On Ploughboy Poets

Randy and I went to see Tom Cochrane and Red Rider AND John Cougar Mellencamp on Tuesday night at Credit Union Center in Saskatoon.

Awesome show.

We were very disappointed in the sound quality for Cochrane’s performance, but it was crystal clear for Mellencamp’s.

Watching Cochrane brought back many memories of my early days as a teacher in Lampman, dating a farmboy and hanging out with a Big Six hockey team.

How closely have you listened to the lyrics of “Big League”? It’s not just a song about a father’s dreams for his son – the talented hockey player. It’s a Saskatchewan tragedy about a crushed spine – and crushed hopes. Like Cochrane says, “You never know what might come down.”

And what can I say about Mellencamp?

Mellencamp truly is the American poet of rockstars.  Just take his song “Human Wheels” for instance. What does Avril Lavigne have that could possibly compete against these lyrics?

This land today, shall draw its last breath

And take into its ancient depths

This frail reminder of its giant, dreaming self

While I, with human-hindered eyes

Unequal to the sweeping curve of life

Stand on this single print of time.

But in all fairness to Lavigne, she doesn’t have a half century of life experience.

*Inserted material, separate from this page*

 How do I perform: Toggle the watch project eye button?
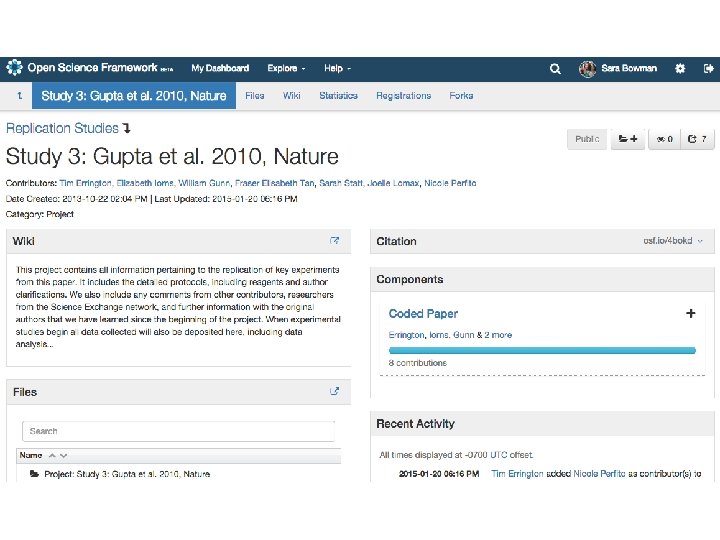coord(663,139)
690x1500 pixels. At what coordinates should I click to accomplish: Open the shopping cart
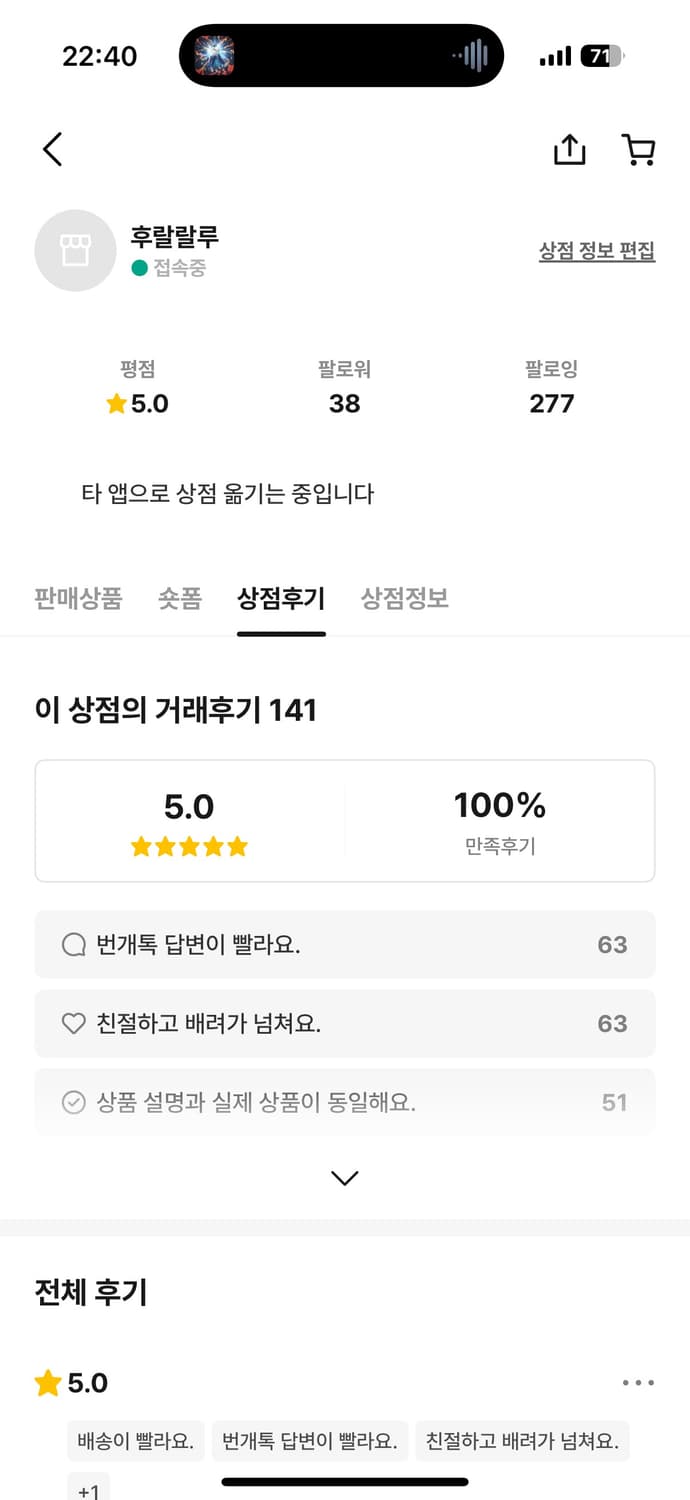coord(638,150)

And she wasn’t a teenager in the USA during the 1960’s.

In its review of the concert, the Star Phoenix commented that – if there was to be something such as SaskAid — Mellencamp would be the perfect headliner. His leftist views find a sympathetic ear in the home province of Tommy Douglas. And what red-blooded Saskatchewan farmer isn’t moved by “Small Town” and “Rain on the Scarecrow”?

It was a great night watching two ploughboys from both sides of the border.